El Salon De La Moda 1880 – 1890

The Library Archives contain samples of historic fashion from all over the world – and from many different eras.  While Harper’s Bazar and La Mode de Illustree are two of the more well known publications that catered to women who wanted to make their own garments – there were many, many others that mirrored their form and format.  (If not quite often stealing their designs!)

La Salon De La Moda was such a publication, that featured a 11 X 17 format folio and an over size pattern sheet from which the pattern were traced.   While there is not a broad depth of information on this magazine, the publishers were Montaner & Simon – one of the most important publishers in Spain.   The magazine was published from about 1884 through 1913.
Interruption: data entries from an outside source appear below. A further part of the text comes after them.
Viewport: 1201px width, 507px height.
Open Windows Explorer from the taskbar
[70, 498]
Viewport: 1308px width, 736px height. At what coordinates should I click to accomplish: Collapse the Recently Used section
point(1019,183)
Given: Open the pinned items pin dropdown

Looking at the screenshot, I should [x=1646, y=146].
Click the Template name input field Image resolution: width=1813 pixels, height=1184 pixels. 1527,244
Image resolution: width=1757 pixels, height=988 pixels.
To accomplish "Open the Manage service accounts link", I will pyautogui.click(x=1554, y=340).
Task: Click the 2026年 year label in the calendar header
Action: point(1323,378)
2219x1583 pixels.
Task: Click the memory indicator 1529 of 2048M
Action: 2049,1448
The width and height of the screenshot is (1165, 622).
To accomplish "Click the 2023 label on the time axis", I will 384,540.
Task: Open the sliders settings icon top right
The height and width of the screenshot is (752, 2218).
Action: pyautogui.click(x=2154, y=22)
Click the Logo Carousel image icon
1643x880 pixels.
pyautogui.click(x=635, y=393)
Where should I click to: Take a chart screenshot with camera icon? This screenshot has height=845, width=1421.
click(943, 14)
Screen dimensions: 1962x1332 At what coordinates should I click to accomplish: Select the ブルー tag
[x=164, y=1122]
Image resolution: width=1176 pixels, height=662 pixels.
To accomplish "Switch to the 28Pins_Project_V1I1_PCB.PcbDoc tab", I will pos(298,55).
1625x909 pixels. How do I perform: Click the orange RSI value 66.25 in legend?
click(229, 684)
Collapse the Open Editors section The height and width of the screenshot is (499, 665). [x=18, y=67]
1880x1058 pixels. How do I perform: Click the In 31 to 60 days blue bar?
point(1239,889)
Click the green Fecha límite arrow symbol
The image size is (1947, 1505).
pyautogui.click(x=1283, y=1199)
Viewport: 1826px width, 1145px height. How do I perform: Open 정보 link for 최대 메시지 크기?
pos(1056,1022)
The mast head reads (in my not so good Spainsh!) – “A biweekly journal, indispensable for families, with a profusion of black and white illustrations of the latest fashions from Paris.”

The issues contained in the archive are noted as follows:

Volume 5 – no date

Volume 6 – Jan. 14, 1889

Volume 6 – Feb. 25, 1889

Volume 8 – July 14, 1890

Volume 9 – July 13, 1891

And one mystery issue which is noted as Volume 5 – but with no publication date.  If it follows the system as above – volume 5 would be from 1888.

The pattern sheets are of an interesting type of paper.  Rather than the same newsprint as the magazines (which Harper’s and La Mode used) the paper is a semi-transparent red – with a waxy or glossy finish on it.  Heavier than onion skin – but not as heavy as newsprint.

The pattern sheet is printed both sides as is usual with these sort of publications – with a cutting guide to the pieces, but no instructions for sewing.  A template of all the pieces on the sheet is provided.  Pieces for bodices are given but no patterns or diagrams for skirts are included.

In general the art work and fashions depicted are not as elegant or as well defined as those in La Mode Illustree from the same period – though it is clear that the target audience for this publication would have been the same as that of La Mode or Harper’s.